▸ Supplied text
== == ==
Magical Mystery Tour (song)

"Magical Mystery Tour"

The 1996 US jukebox single release of the song, backed with "The Fool on the Hill"
Song by The Beatles from the album Magical Mystery Tour
Released 27 November 1967 (US) (LP)
8 December 1967 (UK) (EP)
19 November 1976 (UK) (LP)
Recorded 25–27 April and 3 May 1967
Genre Psychedelic rock
Length 2:51
Label Parlophone, Capitol, EMI
Writer(s) Lennon–McCartney
Producer(s) George Martin
Music sample
"Magical Mystery Tour"

"Magical Mystery Tour" is a song by the Beatles, the opening track and theme song for the album, double EP and TV film of the same name. Unlike the theme songs for their other film projects, it was not released as a single.[1]

Composition

"Magical Mystery Tour" is credited to Lennon–McCartney, though written primarily by Paul McCartney. McCartney said it was co-written.[2] John Lennon said, "Paul's song. Maybe I did part of it, but it was his concept."[3] In 1972, Lennon said, "Paul wrote it. I helped with some of the lyric."[4] The remaining lyrics explain in a general way the premise of the film: a mystery tour of the type that was popular in Britain when the Beatles were young. Lennon and McCartney expanded the tour to make it magical, which allowed it to be "a little more surreal than the real ones."[2]

There are also other interpretations of the song as an explicit reference to drugs, since the Beatles were experiencing acid in those years.[5][6] Paul McCartney himself said about the song:

"Because those were psychedelic times it had to become a magical mystery tour, a little bit more surreal than the real ones to give us a license to do it. But it employs all the circus and fairground barkers, 'Roll up! Roll up!', which was also a reference to rolling up a joint. We were always sticking those little things in that we knew our friends would get; veiled references to drugs and to trips. 'Magical Mystery Tour is waiting to take you away,' so that's a kind of drug, 'it's dying to take you away' so that's a Tibetan Book of the Dead reference. [...] Magical Mystery Tour was the equivalent of a drug trip and we made the film based on that."[7]

Recording

Recording began on 25 April 1967, less than a week after the final sessions for Sgt. Pepper's Lonely Hearts Club Band. The song was not complete when the session began and much of the evening was spent in rehearsals, but by the end of the evening the basic rhythm track was complete. Bass guitar and vocal overdubs were added by the Beatles on 26 and 27 April.[8] On 3 May, the brass fanfare and other parts were added in a disorganised session where the trumpet players began the evening without a score.[9] According to Philip Jones, a friend of one of the players who was present, one of those players, Elgar Howarth, eventually took matters into his own hands and wrote a score out for them.[10]

Also added to the final mix is the sound of the Bedford VAL14/Plaxton Coach (URO 913E), owned by Fox of Hayes and hired by The Beatles for the film. The screech of the tyres was done by Ringo Starr himself, when he drove the Bedford VAL around RAF West Malling at a high speed.
== == ==
▸ Word and element locating data
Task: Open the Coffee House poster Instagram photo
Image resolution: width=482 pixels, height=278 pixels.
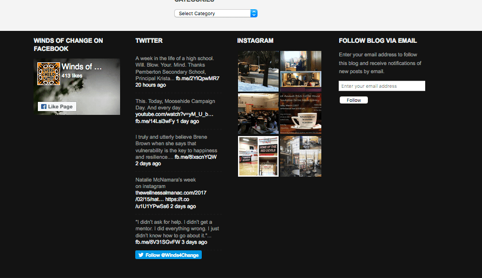Action: tap(301, 114)
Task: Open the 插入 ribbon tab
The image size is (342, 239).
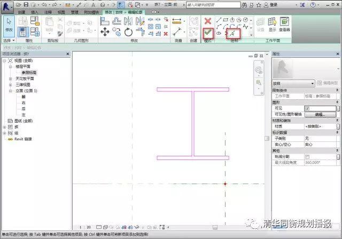Action: pos(35,11)
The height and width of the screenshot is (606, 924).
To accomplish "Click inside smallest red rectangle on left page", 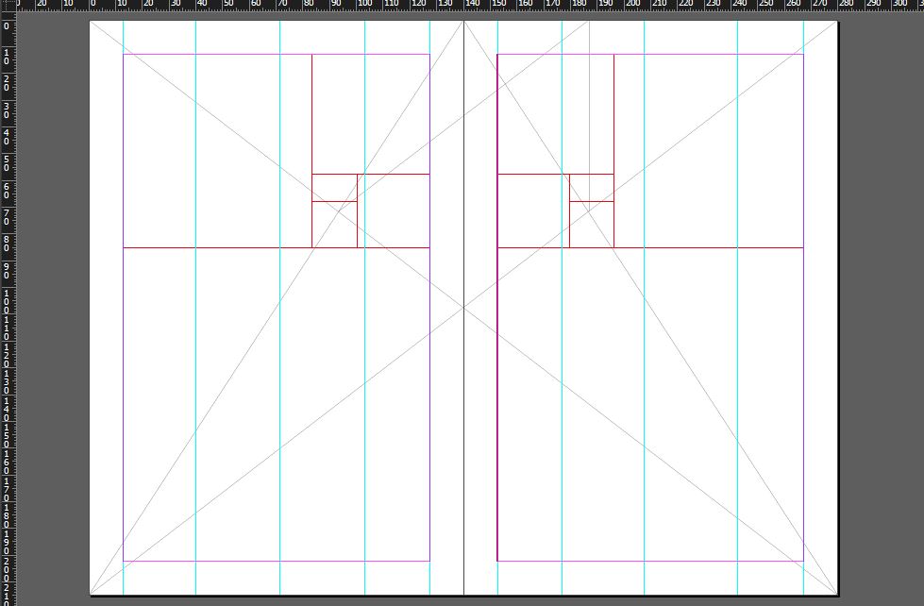I will [334, 188].
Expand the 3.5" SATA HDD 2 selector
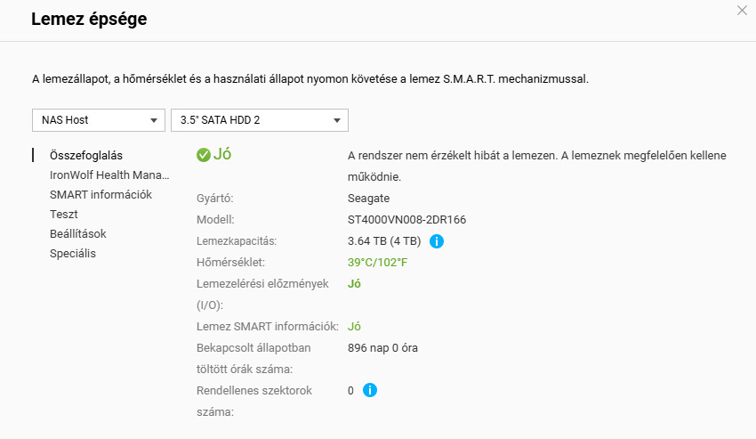756x439 pixels. [x=259, y=120]
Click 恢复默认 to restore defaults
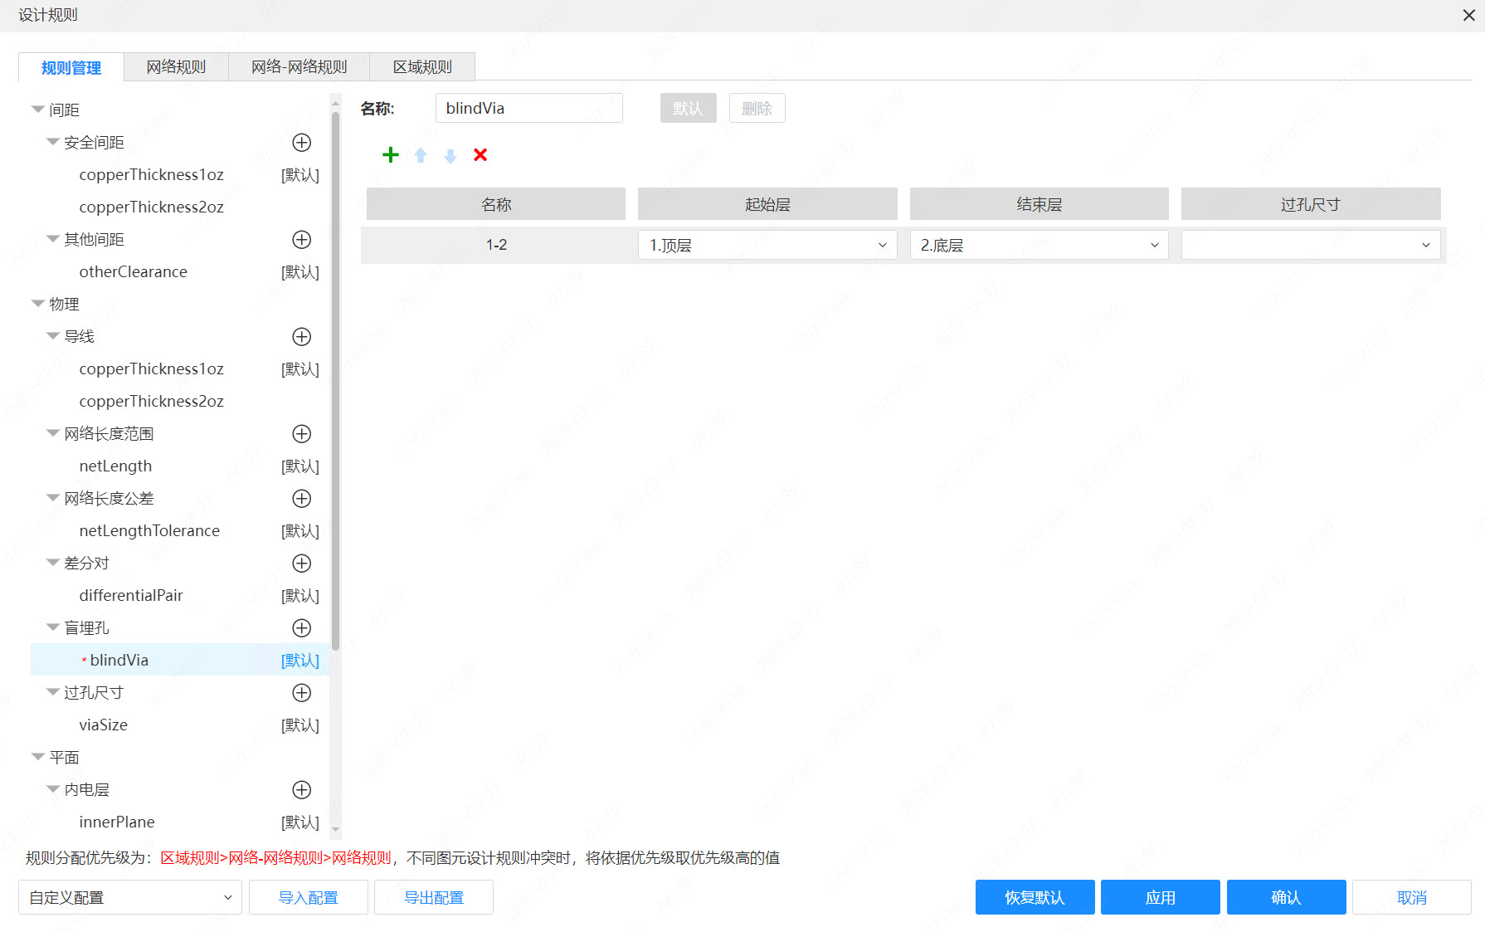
== == ==
▸ Task details
Translate this sentence from the article on the song "Magical Mystery Tour" into Spanish: "Recording began on 25 April 1967, less than a week after the final sessions for Sgt. Pepper's Lonely Hearts Club Band."

▸ Exercise result
La grabación comenzó el 25 de abril de 1967, menos de una semana después de las últimas sesiones de Sgt. Pepper's Lonely Hearts Club Band.